Yikes! Do you think my insurance will cover this?

First, though, she walked me through the eighteenth/early nineteenth century amputation process. Amputations were surprisingly common. In a subtropical climate before pharmaceutical antibiotics, infection was a serious and often fatal business. It was better to remove the affected body part if the surgeon could. Katie had an array of instruments – a tiny guillotine-like thing that many cigar aficionados might recognize (used for amputating parts of fingers) while a chisel and hammer which was used for amputating a whole finger. For larger limbs the surgeons used knives to carve away the flesh, leaving a flap to sew up across the site, and a saw. Amputations happened quite quickly. They could remove a leg in a minute and a half. The patient was drugged on opioids (actually laudanum, an alcohol and opium mix).

The hospital’s survival rate for major amputations was about 70%. That’s poor by our standards but for the time that was miraculous. Up north in the newly-minted United States, the rate was about half that. Again, climate might have helped, especially in winters, but basically, Spain’s adoption of hygiene practices had a lot more to do with it.

In the eighth century, Berber Muslins conquered the Iberian peninsula. They ruled large parts of Spain for about seven hundred years. The middle eastern caliphates were at least a century ahead of Europe (if not more) in the areas of science, mathematics and medicine, and Spanish doctors practiced hygienic techniques even if they couldn’t articulate the reason for it. For example, surgeons washed their hands and their instruments with hot water and vinegar before and after each surgery.

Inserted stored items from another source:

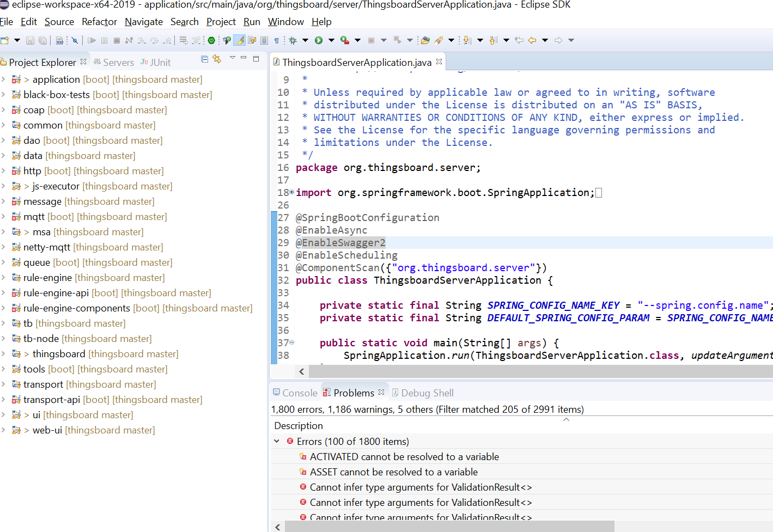Viewport: 773px width, 532px height.
Task: Click the Coverage toolbar icon
Action: (345, 40)
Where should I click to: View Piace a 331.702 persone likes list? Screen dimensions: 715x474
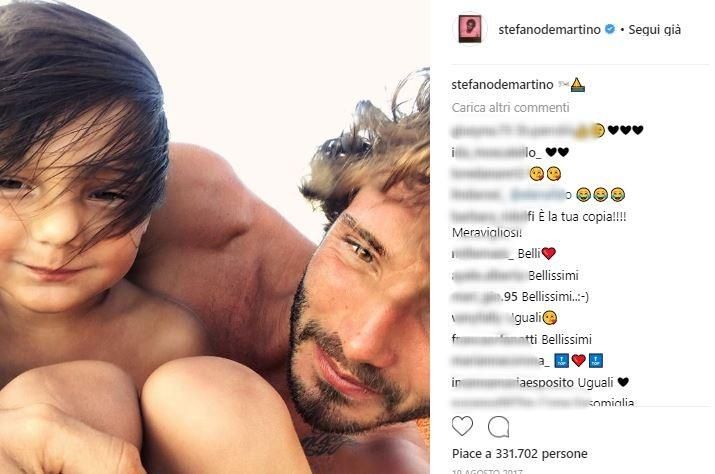click(x=519, y=454)
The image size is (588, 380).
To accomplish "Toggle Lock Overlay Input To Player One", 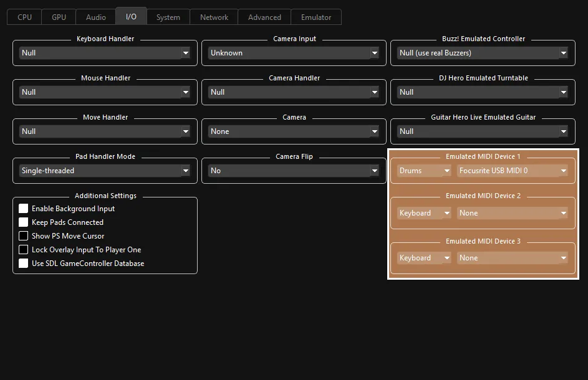I will tap(23, 250).
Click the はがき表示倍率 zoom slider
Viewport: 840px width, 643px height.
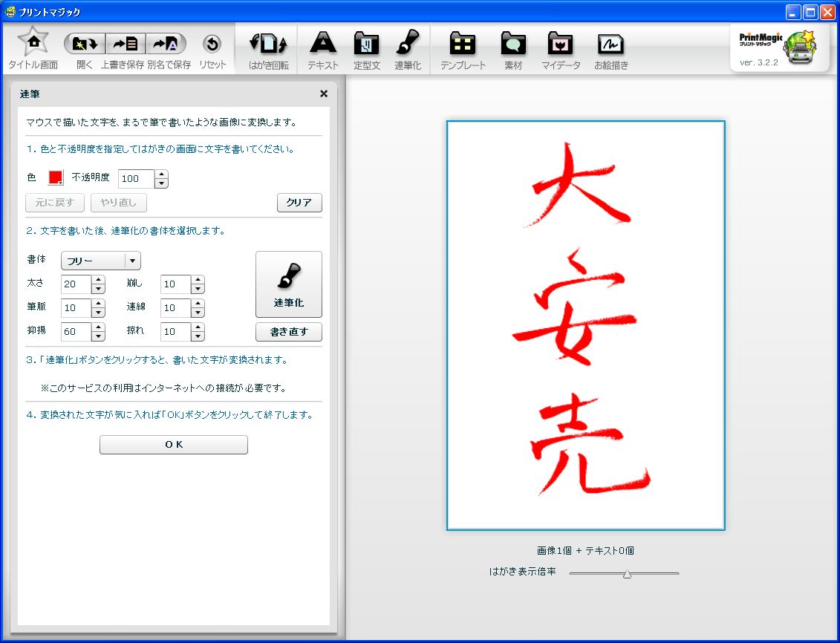pyautogui.click(x=627, y=573)

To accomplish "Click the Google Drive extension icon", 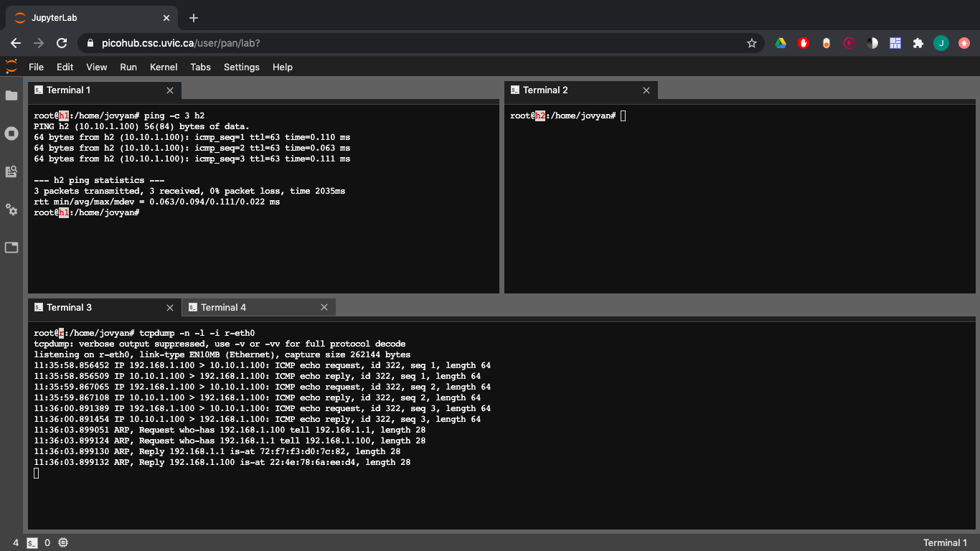I will pyautogui.click(x=781, y=43).
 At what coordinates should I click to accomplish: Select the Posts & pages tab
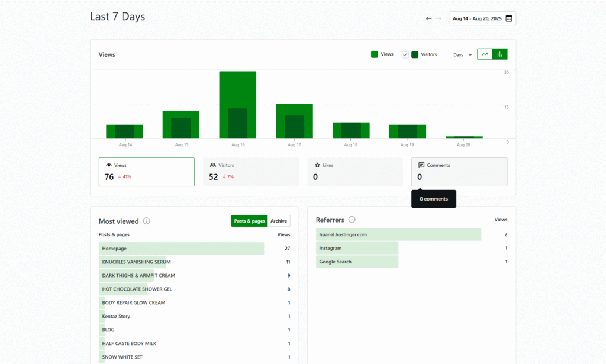(x=249, y=221)
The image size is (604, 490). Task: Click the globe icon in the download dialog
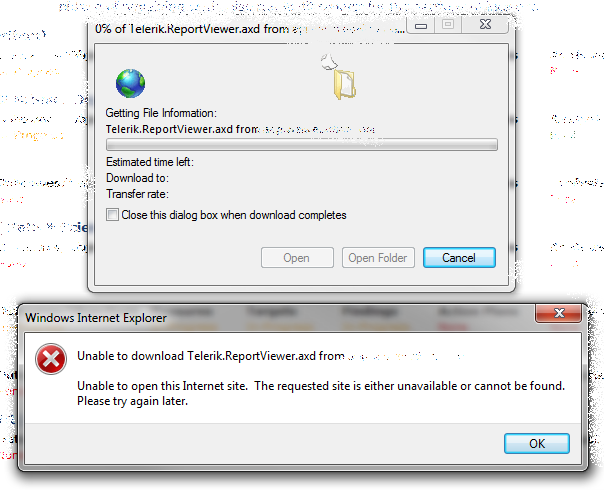(131, 83)
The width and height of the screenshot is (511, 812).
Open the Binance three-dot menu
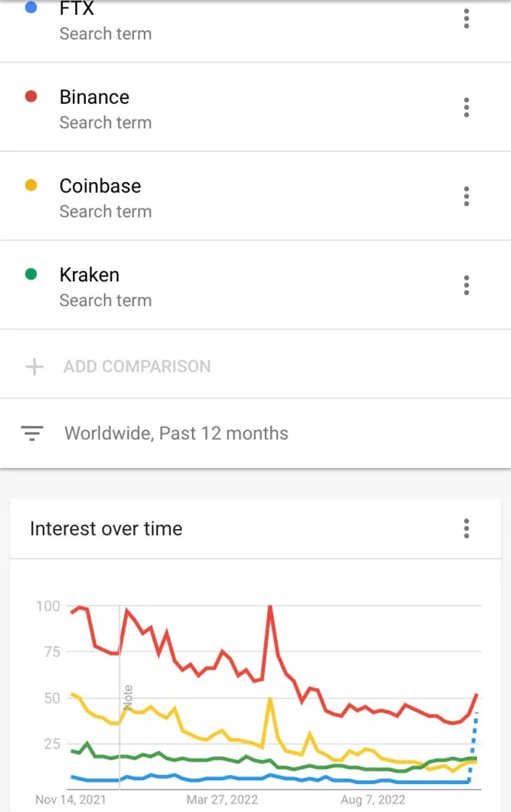tap(466, 107)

Once a patient was released, the mattress covering for their cot was washed in boiling water and lye soap. The Spanish moss that was used as mattress stuffing was also boiled, then carded and combed almost like wool. This killed any insects and also took care of a lot of germs.

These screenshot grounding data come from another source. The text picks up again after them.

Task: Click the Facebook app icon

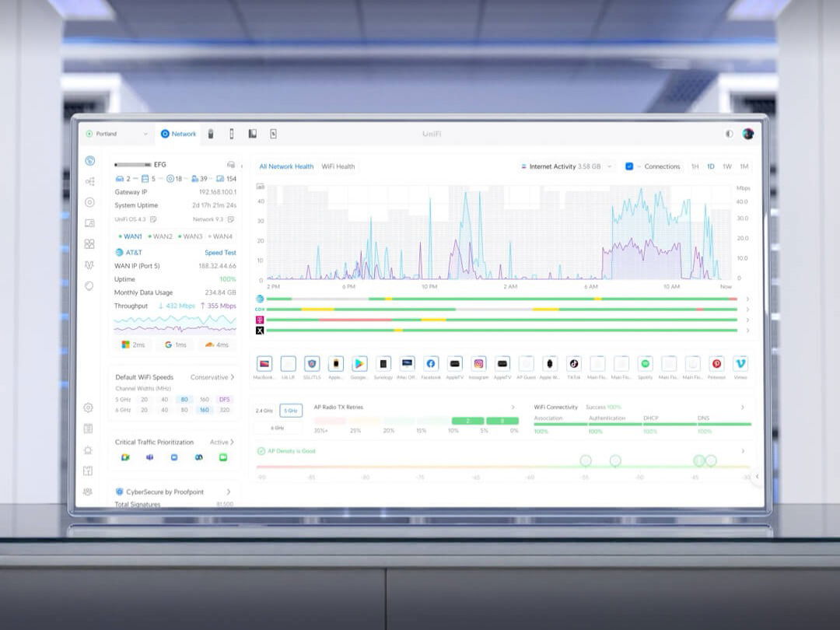Action: (431, 363)
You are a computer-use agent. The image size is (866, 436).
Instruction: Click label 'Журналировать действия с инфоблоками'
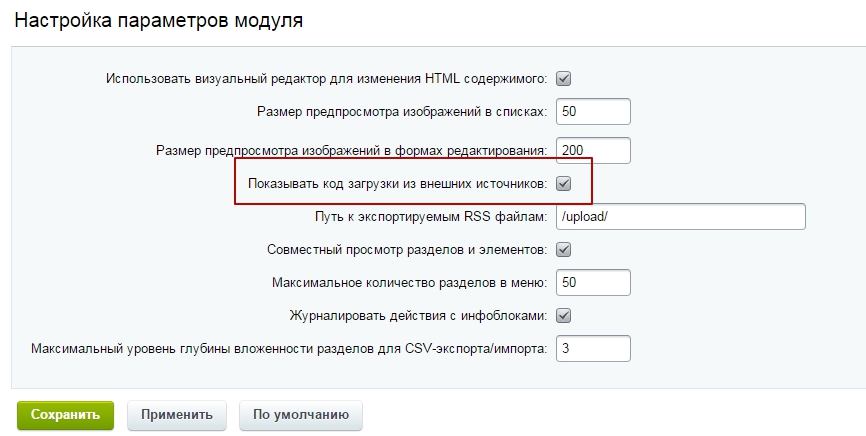coord(418,316)
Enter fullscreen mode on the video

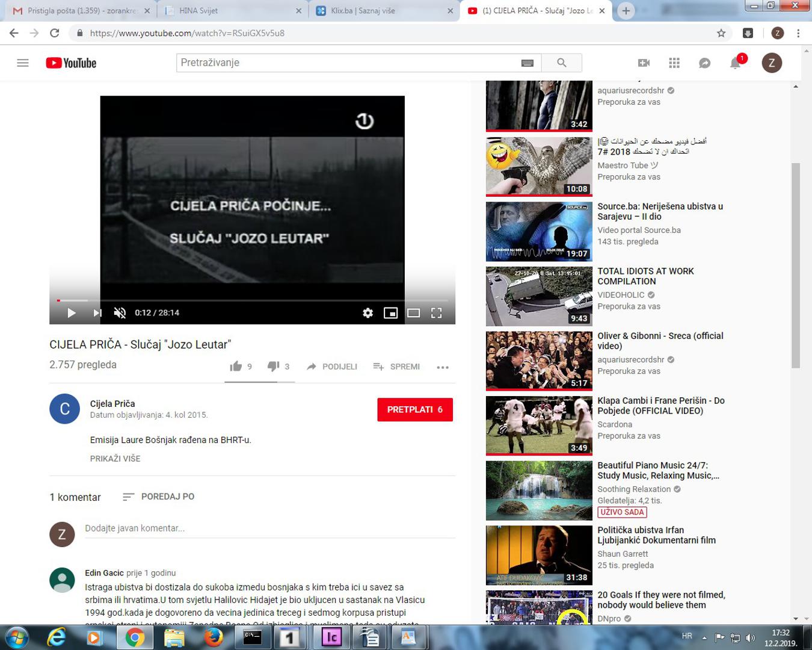click(437, 313)
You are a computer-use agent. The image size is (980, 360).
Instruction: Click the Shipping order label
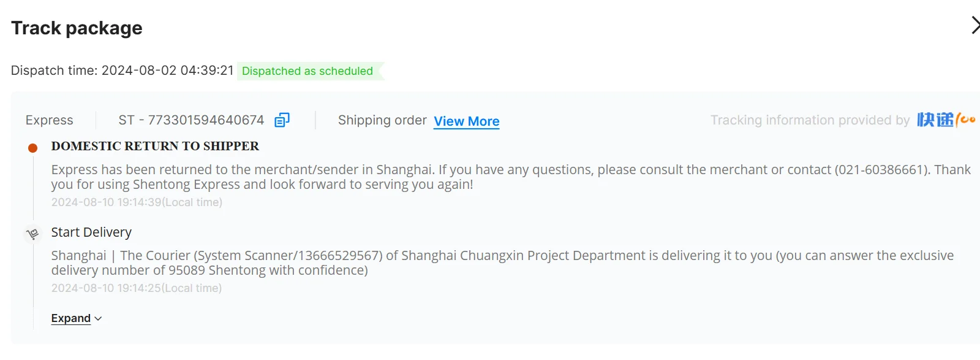[382, 120]
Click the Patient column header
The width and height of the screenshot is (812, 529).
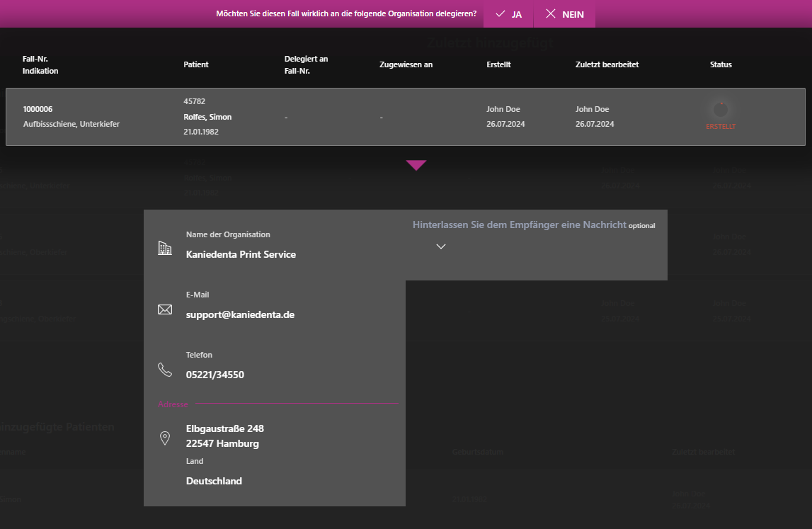[196, 64]
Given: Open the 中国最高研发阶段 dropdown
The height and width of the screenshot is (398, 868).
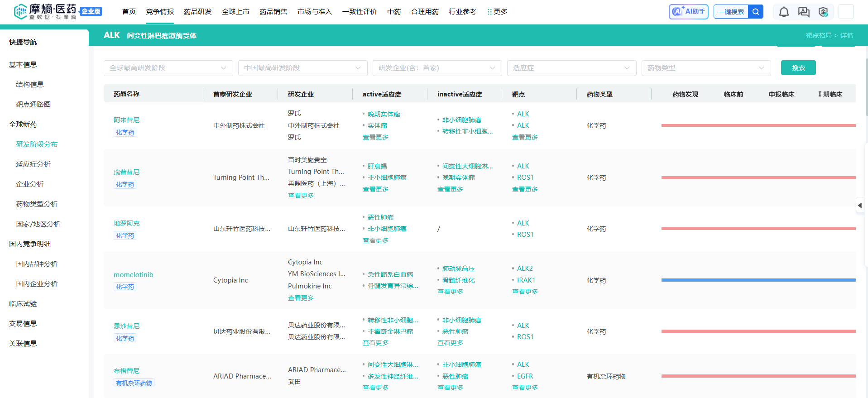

Katie handed me some treated moss. It changes in both color and texture after boiling, which is good. Spanish moss would be itchy! The color was a chocolate brown.

You may feel a slight pinch as we drill this hole in your skull. Trephining tools

You may feel a slight pinch as we drill this hole in your skull.

Hospital surgeons also did trephining to relieve pressure in the brain. For those of you who did not read Philip Pullman’s His Dark Materials trilogy, trephining means cutting a hole in the skull. This gives the brain a place to swell into without bruising itself against the walls of braincase. Later, when the swelling had subsided, the surgeons covered the hole with a silver coin. They probably didn’t know exactly why they used silver, but silver is seen as a metal with antimicrobial properties, so once again, it’s something that would have reduced the potential for infection.

The apothecary.

The apothecary.

Katie led me into the second room, which was the apothecary. Wounds, she said, were often packed with a substance called “lint,” made of isinglass and silk. Laudanum was, as you’d expect, the go-to pain killer. Other medicines included castor oil, mercury, quinine bark for malaria and other fevers, calendula as an anti-inflammatory and valerian to aid with sleep. Lots of herbal medicines were delivered in the form of an infusion or tisane; leaves steeped in hot water. Some were condensed into a tincture (preserved with alcohol). Cochineal, which is an insect and imparts a lovely red color to things, was also used as a medicine. “I like to say, ‘take your bug juice,’” Katie said.

I think this is calendula.

I think this is calendula.

I enjoyed all the tours I took (possibly I enjoyed the distillery tour the most) but the two best tours for a writer, especially a fantasy writer, were the Oldest House Museum and this one. They both gave me real world details. I’m trying to incubate a magical story, set in St. Augustine, with a female apothecary, old magic and maybe a Spanish soldier with a piece of silver in his skull?

This fine herbal and alcohol concoction is also tranquilizing. Gin and tonic.

This fine herbal and alcohol concoction is also tranquilizing.